Iraq’s president, Jalal Talabani, a Kurd, ordered Kurdish guerrillas to lay down their weapons or leave.

Iraqi Kurds are convinced the Turkish military is using the PKK as a pretext to disrupt their autonomous region - which Turkey refuses to recognise, seeing it as a potential forerunner to an independent state. On Saturday, about 15,000 Kurds marched through the town of Zakho, calling for peace and telling Turkey to stay away.

In Ankara, senior government officials were locked in a late-night council of war with army generals and police commanders to plot what President Abdullah Gul said would be “a determined and vigorous response to the latest terrorist outrage”.

In a separate session with reporters after his 30-minute meeting with Gates, Vecdi said he stressed his country’s problem with the Kurdistan Workers Party, or PKK. Both Turkey and the United States consider the PKK a terrorist organization.

The White House said “these attacks are unacceptable and must stop now.” President Bush’s national security spokesman, Gordon Johndroe, said such attacks from inside Iraq “need to be dealt with swiftly by the Iraqi government and Kurdish regional authorities.”

“The United States, Turkey and Iraq will continue to stand together to defeat the PKK terrorists,” Johndroe added.

Vecdi said his government expects the United States to do something to stop the rebel attacks. “Our boys are dying,” he said.

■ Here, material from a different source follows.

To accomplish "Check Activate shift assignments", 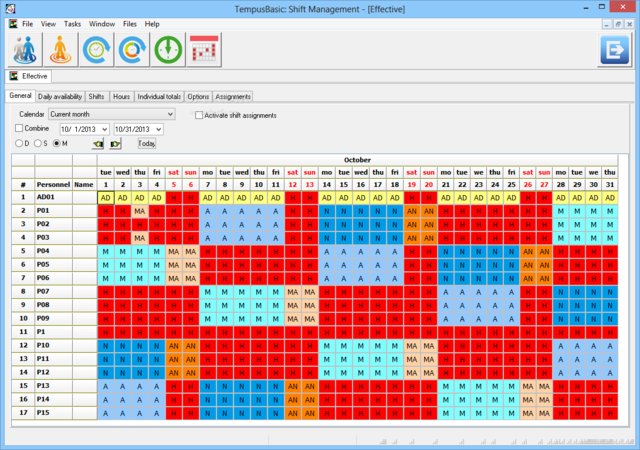I will tap(199, 116).
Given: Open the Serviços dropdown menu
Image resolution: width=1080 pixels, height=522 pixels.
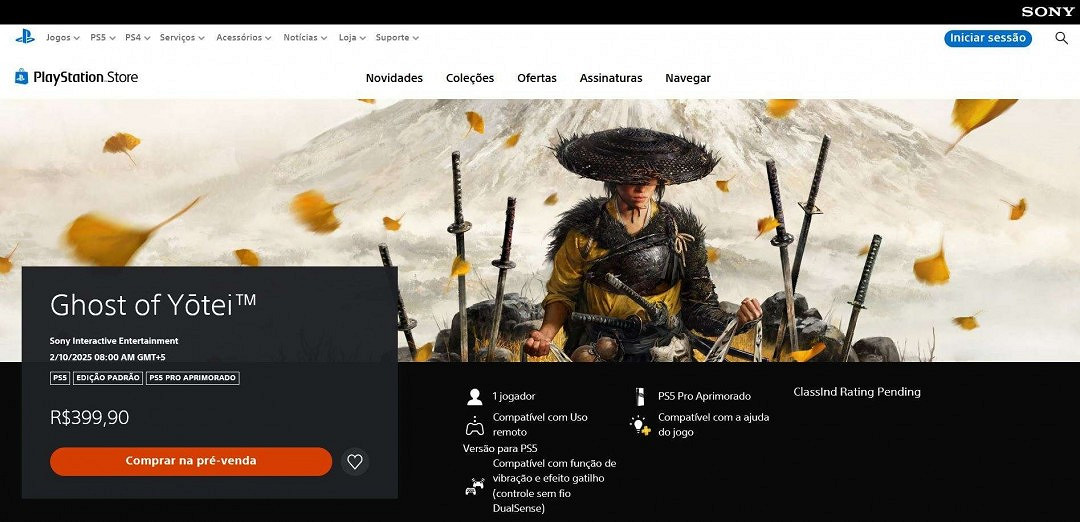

“I explained the public opinion suffers so much,” Vecdi said. He said this was reflected in the Turkish parliament’s willingness to pass a motion authorizing the military to start an offensive into northern Iraq.

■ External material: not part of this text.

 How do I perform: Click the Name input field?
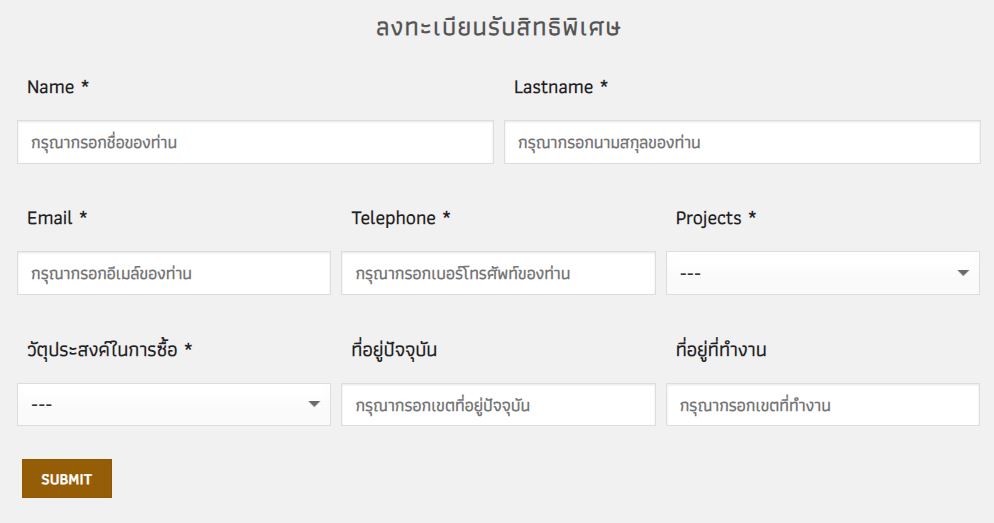[255, 143]
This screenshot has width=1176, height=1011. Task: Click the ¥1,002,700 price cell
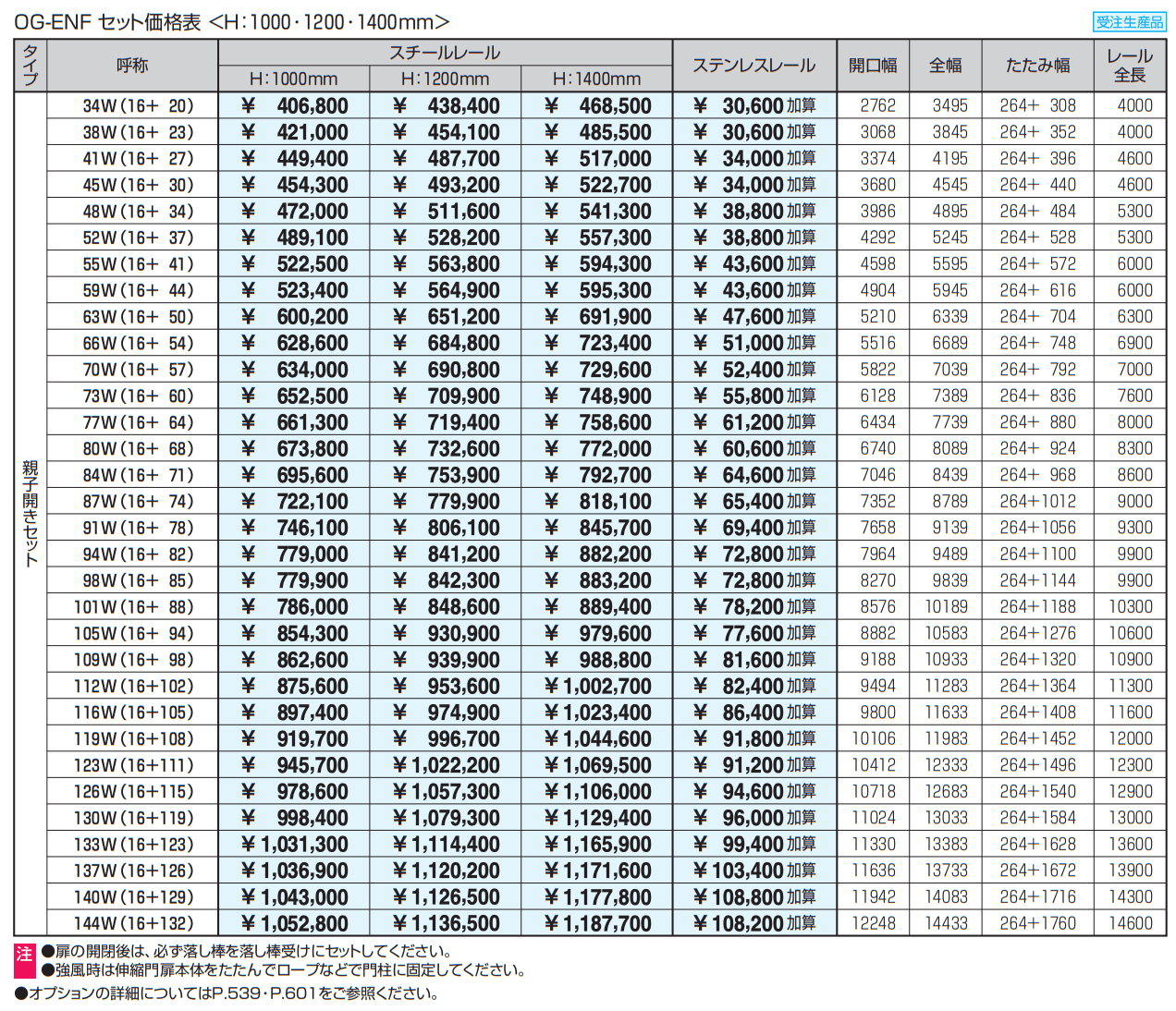click(597, 687)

Vecdi said the military was planning retaliatory action but “not urgently.” He noted that Turkey’s prime minister is to meet with President Bush on Nov. 5. But when asked whether this meant a major Turkish offensive was unlikely before that meeting, Vecdi said he was not certain.

Gates stressed the U.S. position that a major Turkish incursion now would be counterproductive.

“I told him that restraint should not be confused with weakness,” Gates said. “I thought that a major cross-border operation would be contrary to Turkish interests as well as our own and that of Iraq. I told him we should work together on this, that we were very mindful of the PKK terrorists.”

The key, Gates said, is getting better information about the location and movement of PKK militants.

“The first and foremost challenge we face—as is so often the case with terrorism—is actionable intelligence,” Gates said. That is information upon which quick and effective military action can be taken.

“I told him that lacking actionable intelligence, for them to send a large force across the border without any specific targets was likely to lead to a lot of collateral damage,” Gates said, referring to civilian casualties.

Gates also told his Turkish counterpart that a major incursion into northern Iraq would hurt the Bush administration’s efforts to stave off a positive vote in Congress on a resolution that would declare the World War I-era killings of Armenians a genocide. Armenian advocates contend the Armenians died in an organized genocide. The Turks say the Armenians were victims of widespread chaos and governmental breakdown as the 600-year-old Ottoman Empire collapsed in the years before Turkey was born in 1923.

Senior military officials in Washington have said in recent days that the PKK problem is a secondary priority at a stage in the Iraq war where U.S. troops are preoccupied with the insurgents and terrorists who are seeking to destroy the U.S.-backed Baghdad government.

In his remarks to reporters, Vecdi said he told Gates that Turkey expects the U.S. to do more to constrain the PKK in Iraq, although he would not spell that out in detail.

“We’d like to have something tangible” from the Americans, he said. “We expect this. Any kind of tangible actions.”

Asked what Turkey’s military leaders were preparing for, Gonul replied: “They are planning to cross (the) border.”